* **Текст для чтения**
————
Выбор. О свободе и внутренней силе человека (страница 10)
Помню, несколькими месяцами позже, зимой, нам выдали старые пальто. Их нам просто бросили как попало, не обращая внимания на размер. Нашим делом было найти самое подходящее и драться за него. Магде повезло. Ей кинули толстое, теплое пальто, длинное и тяжелое, с пуговицами до самой шеи. Оно было таким теплым, всем на зависть. Но Магда его сразу же обменяла. Пальто, которое она выбрала вместо этого, было тоненькое, маленькое, едва доходившее ей до колен и сильно открывающее грудь. Для выживания Магде оказалось нужнее носить что-то сексуальное, а не оставаться в тепле. С ощущением своей привлекательности у нее появлялось что-то внутри; чувство достоинства было более ценным для нее, чем физический комфорт.
————
* **Задание 1**
Верните из отрывка о Магде и пальто фрагмент от слов «Помню, несколькими месяцами» до слов «чем физический комфорт.» включительно.
————
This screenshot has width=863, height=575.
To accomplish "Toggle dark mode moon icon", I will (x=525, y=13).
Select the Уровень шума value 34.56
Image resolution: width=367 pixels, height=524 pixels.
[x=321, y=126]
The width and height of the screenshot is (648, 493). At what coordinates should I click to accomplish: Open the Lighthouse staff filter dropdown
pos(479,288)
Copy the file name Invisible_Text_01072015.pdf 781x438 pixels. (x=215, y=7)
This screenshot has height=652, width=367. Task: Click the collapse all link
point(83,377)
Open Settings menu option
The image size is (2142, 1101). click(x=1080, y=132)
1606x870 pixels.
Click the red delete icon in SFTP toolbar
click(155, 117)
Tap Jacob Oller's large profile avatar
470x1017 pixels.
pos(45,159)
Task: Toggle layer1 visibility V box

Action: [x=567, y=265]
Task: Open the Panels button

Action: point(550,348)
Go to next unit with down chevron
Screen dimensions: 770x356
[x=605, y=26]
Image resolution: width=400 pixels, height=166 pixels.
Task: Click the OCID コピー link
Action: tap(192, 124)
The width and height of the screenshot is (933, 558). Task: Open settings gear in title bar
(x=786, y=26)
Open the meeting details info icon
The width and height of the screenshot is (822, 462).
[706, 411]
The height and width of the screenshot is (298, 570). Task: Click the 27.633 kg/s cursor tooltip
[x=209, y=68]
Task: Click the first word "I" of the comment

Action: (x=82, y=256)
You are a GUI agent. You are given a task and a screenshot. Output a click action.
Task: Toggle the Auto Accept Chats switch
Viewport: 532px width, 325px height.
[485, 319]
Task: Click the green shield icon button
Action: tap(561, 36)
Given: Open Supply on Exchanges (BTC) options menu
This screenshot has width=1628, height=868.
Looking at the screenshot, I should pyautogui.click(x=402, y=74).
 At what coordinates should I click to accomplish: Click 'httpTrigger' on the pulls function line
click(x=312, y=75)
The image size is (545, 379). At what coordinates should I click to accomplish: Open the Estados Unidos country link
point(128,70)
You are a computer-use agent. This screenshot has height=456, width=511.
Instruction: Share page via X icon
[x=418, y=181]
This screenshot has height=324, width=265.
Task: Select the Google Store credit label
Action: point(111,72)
————
* **Задание 2**
Соберите все строки записей, где встречается слово «size».

* **Правильный ответ 1**
Помню, несколькими месяцами позже, зимой, нам выдали старые пальто. Их нам просто бросили как попало, не обращая внимания на размер. Нашим делом было найти самое подходящее и драться за него. Магде повезло. Ей кинули толстое, теплое пальто, длинное и тяжелое, с пуговицами до самой шеи. Оно было таким теплым, всем на зависть. Но Магда его сразу же обменяла. Пальто, которое она выбрала вместо этого, было тоненькое, маленькое, едва доходившее ей до колен и сильно открывающее грудь. Для выживания Магде оказалось нужнее носить что-то сексуальное, а не оставаться в тепле. С ощущением своей привлекательности у нее появлялось что-то внутри; чувство достоинства было более ценным для нее, чем физический комфорт.

* **Правильный ответ 2**
The image size is (2142, 1101). click(x=1080, y=132)
The image size is (545, 379). At what coordinates should I click to accomplish: Open the Estados Unidos country link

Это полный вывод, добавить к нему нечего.